News

In St. Petersburg Flordida, the girl with a record breaking case of the hiccup is missing.  She has hiccups for like months at a time and she’s apparently run away from home.  How will they ever find her? Ok, everybody shush for a minute. . .

 (stifled) hiccup!

So yesterday I was doing a vodka lemon shot with some people I had just met. It was this nice looking drunken chick who was hanging out with this really fat dude. They were nice enough people but since me and the other dude didn’t know how to do a vodka lemon shot, we waited for the chick to give us instructions.
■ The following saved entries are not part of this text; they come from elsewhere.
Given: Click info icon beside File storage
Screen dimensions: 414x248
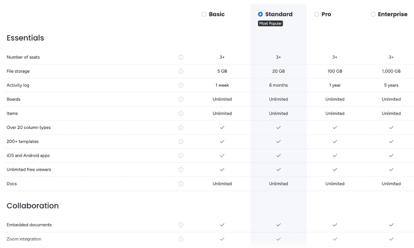Looking at the screenshot, I should (181, 72).
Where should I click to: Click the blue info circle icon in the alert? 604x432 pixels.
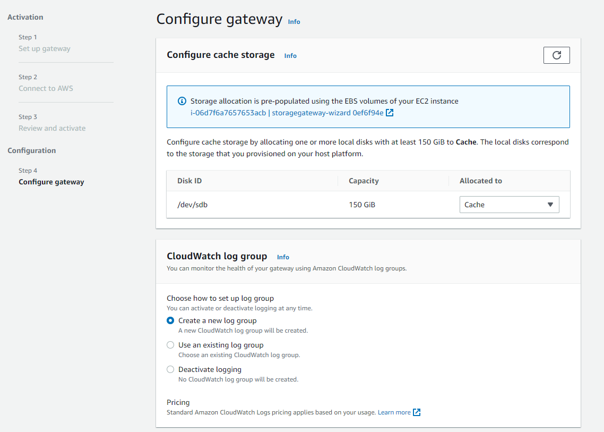[x=182, y=101]
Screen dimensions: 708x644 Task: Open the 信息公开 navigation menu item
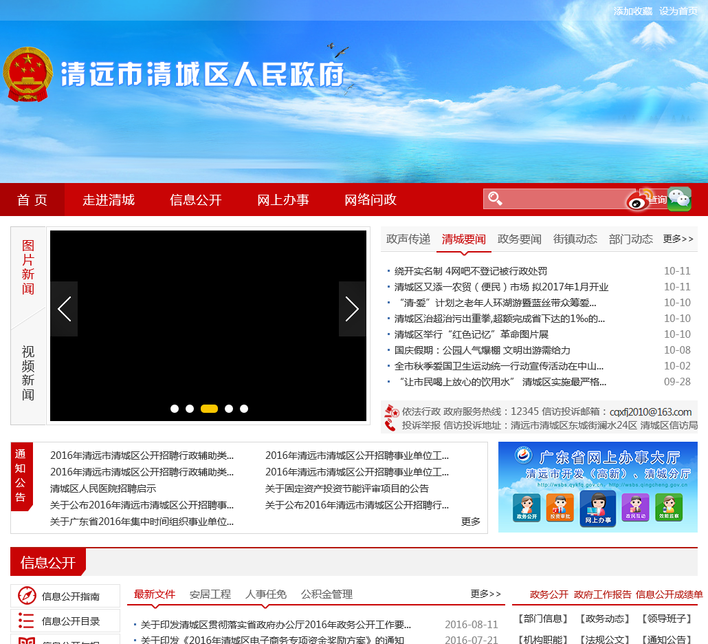pyautogui.click(x=196, y=200)
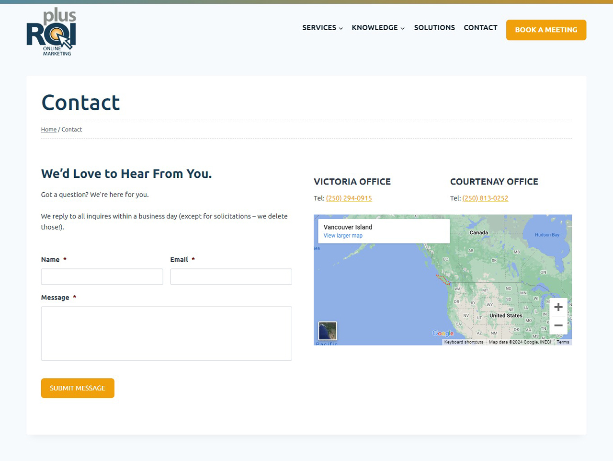
Task: Expand the Services dropdown menu
Action: [322, 28]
We each had a shot glass of vodka, a lemon slice, and a packet of sugar. The girl showed us by tearing the packet of sugar, licking her hand, and sprinkling a small amount of sugar onto the wet spot on her hand (the saliva keeps the sugar from sliding off). I watched and then did the same. Then the really fat dude licked his hand and proceeded to pour the entire contents of the sugar packet onto his hand, so much that sugar ended up cascading off his hand and onto the ground. “DAMN motherfucker” says I, “It ain’t a Ho-Ho!”

7 Responses to “News”

  1. Dan Stowell says:

    Would you expect any different from a big fat dude?

  2. mexigogue says:

    I don’t normally use the MF word to people I’ve just met but since he was fat I predicted he would be jolly, and he was. 🙂

  3. I would have kicked your a$$ for calling me a Ho ho……

  4. Phelps says:

    I’m pretty sure that if you did that shot, that makes you a gay homosexual.

  5. faye says:

    one of my faves…

  6. R says:

    What’s a gay homosexual? Is that a really happy homo or what?

  7. L says:

    oh! the name of the shot is “lemon drop”… and the instructions she gave you were wrong! you are supposed to pull her shirt down and lick her boob… then pour the sugar on her nipple and put the lemon wedge in her mouth facing out. you then suck the sugar off the nipple, throw the contents of the shot glass down the back of your throat, then bite from the lemon wedge between her lips. or maybe thats just how we do it on the southside… not sure. come over and i’ll teach you.